A nostalgic trip down Transformer Lane — Sentiment/Text Classification using Transformers

Kaustav Mandal
exemplifyML.ai
Published in
12 min readDec 15, 2022

A tour on the basics of attention, positional encodings and multi-head attention used in a simple transformer based text classification project.

Table of Contents

  • Averaged Attention
  • Self Attention
  • Multi Head Self Attention
  • Absolute Positional Encoding
  • Relative Positional Encoding
  • Transformer Architecture for Classification
  • Sentiment Analysis on IMDB Movie Reviews

Averaged Attention:

Attention is a concept in NLP for deriving the relative importance of the sequence of words in an input sentence.

It’s a weighted average of the output from a score function when applied to the inputs.
Note: The generalized concepts outlined in Bahdanau et al. (2014) are extrapolated in regards to averaged attention.

Steps:

  • Output from a neural network, hᵢ
  • Apply a scoring function
  • Apply softmax to get a probability distribution
  • Multiply the output of softmax with the corresponding inputs to get a weighted average.
Figure 1. Architecture for averaged attention context (Image by Author)

The α is calculated as a softmax over the output of the score function, and the score function is simply the scaled dot product between hᵢ and the context.

Applying a softmax function over the timesteps provides a probability distribution which sums upto 1.
This allows us to filter out the timesteps with low probabilities as they would have a relative importance of zero or close to zero.
From an intuition standpoint, we are choosing to pick the words that are pertinent to the current context.

Note: When computing the score, the dot product is scaled in order to mitigate the vanishing gradients issue.

Figure 2. Equations for weights, score computation (Image by Author)

The context is calculated as the average of the features from the output of the neural network layer (hᵢ).

Figure 3. Averaged features from neural network output (Image by Author)

Self Attention:

Self-attention, sometimes called intra-attention is an attention mechanism relating different positions of a single sequence in order to compute a representation of the sequence. — Attention is All You Need, 2017.

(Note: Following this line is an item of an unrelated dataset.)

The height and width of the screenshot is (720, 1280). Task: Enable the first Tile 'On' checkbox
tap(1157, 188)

Self Attention is based on queries( Q), keys(K) and values(V) which are partial linear representations derived from the input vectors/embeddings.
Note: This is relation to basic concepts outlined in Vaswani et al. (2017).

Figure 4. Scaled Dot Product Attention (Image by Author)

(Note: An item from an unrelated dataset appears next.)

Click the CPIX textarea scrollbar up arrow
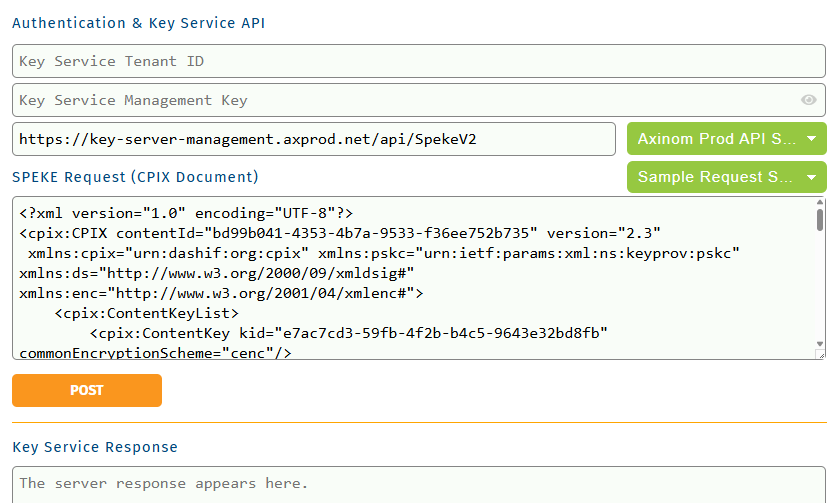This screenshot has height=503, width=839. pyautogui.click(x=820, y=203)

Every input vector is used in 3 ways for the self-attention operation.

  • queries for specific inputs across all vectors
  • keys provide similarity between itself and queries
  • values provide proportional output for the corresponding similarity score between queries and keys; i.e. in essence its the relative importance of the value

All of these linear representations have learnable weights, i.e. nn.Linear layer in PyTorch.

Figure 5. Self-attention — input represented by partial linear representations — Q, K, V (Image by Author) — Adapted from here

Another way to look at this abstraction is through the lens of CNN filters. In a very broad general sense Q,K,V are analogous to 3 CNN filters applied with padding, which work on portions of an image and have learnable weights.
Ignoring the mechanics of how convolutions work / their specific properties, and just focusing at the structure of 3 CNN filters; in a rough sense are similar to Q, K, V in the aspect of partial linear transformations with learnable weights.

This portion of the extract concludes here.